Write out all of the lines below again, requests included, but scale every coordinate in the answers by 1.3 and round each result to a whole number, with halves rounded up; numbers in the requests stay unchanged. Leave the pictures out of your answer.

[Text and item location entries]
________________________

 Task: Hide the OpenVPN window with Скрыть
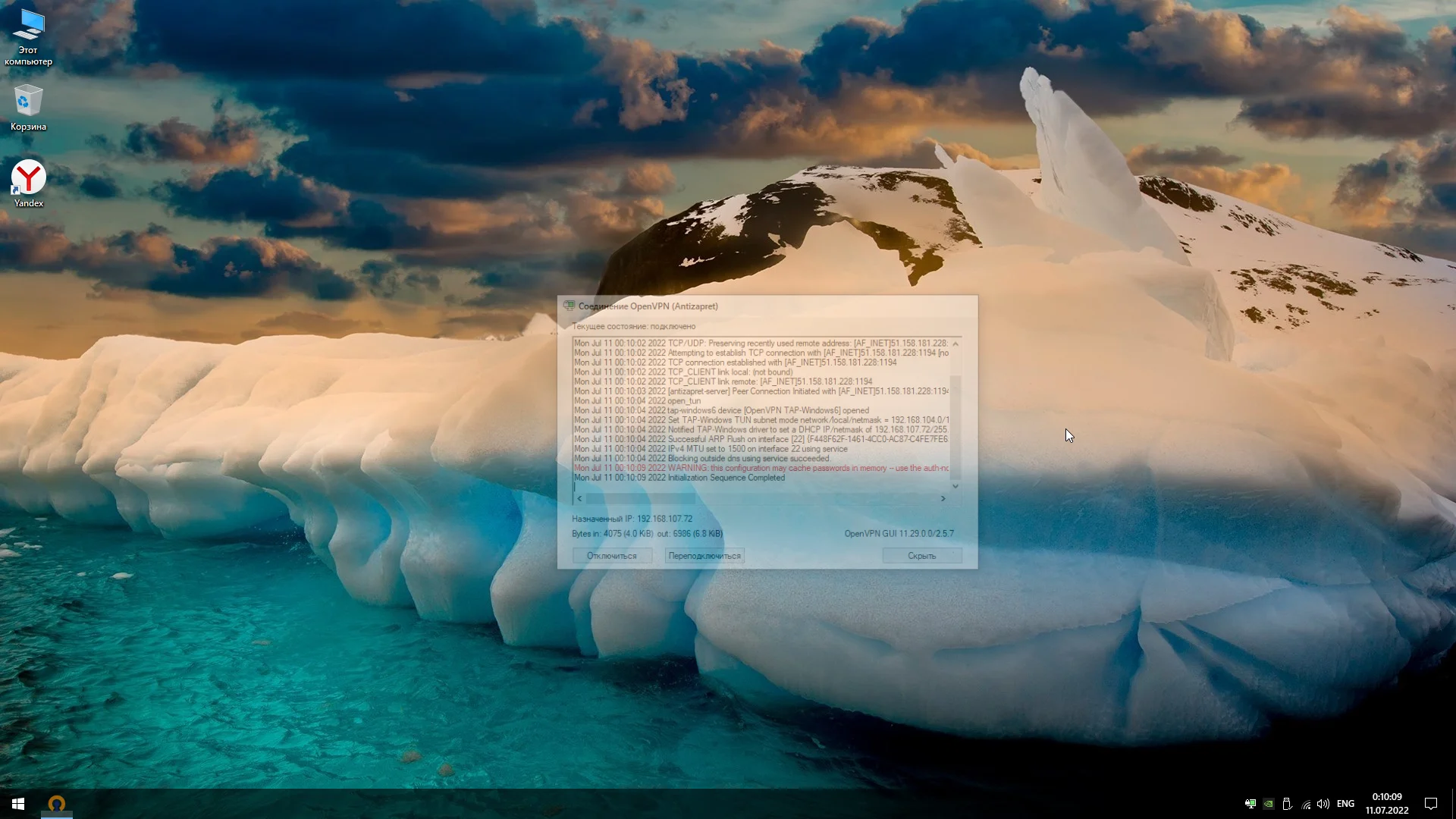pos(921,556)
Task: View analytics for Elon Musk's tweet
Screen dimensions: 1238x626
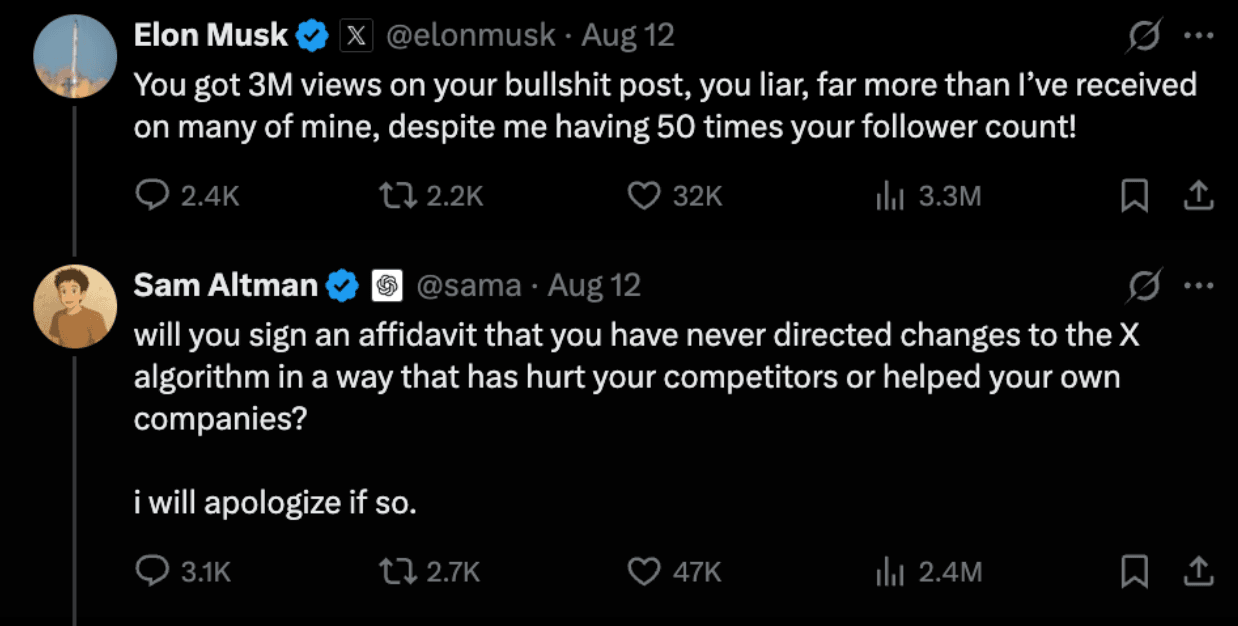Action: pyautogui.click(x=889, y=196)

________________________

### FULL SOLUTION
 Task: Hide the OpenVPN window with Скрыть
pos(1197,723)
Task: View analytics for Elon Musk's tweet
Screen dimensions: 1238x626
Action: pyautogui.click(x=1156, y=255)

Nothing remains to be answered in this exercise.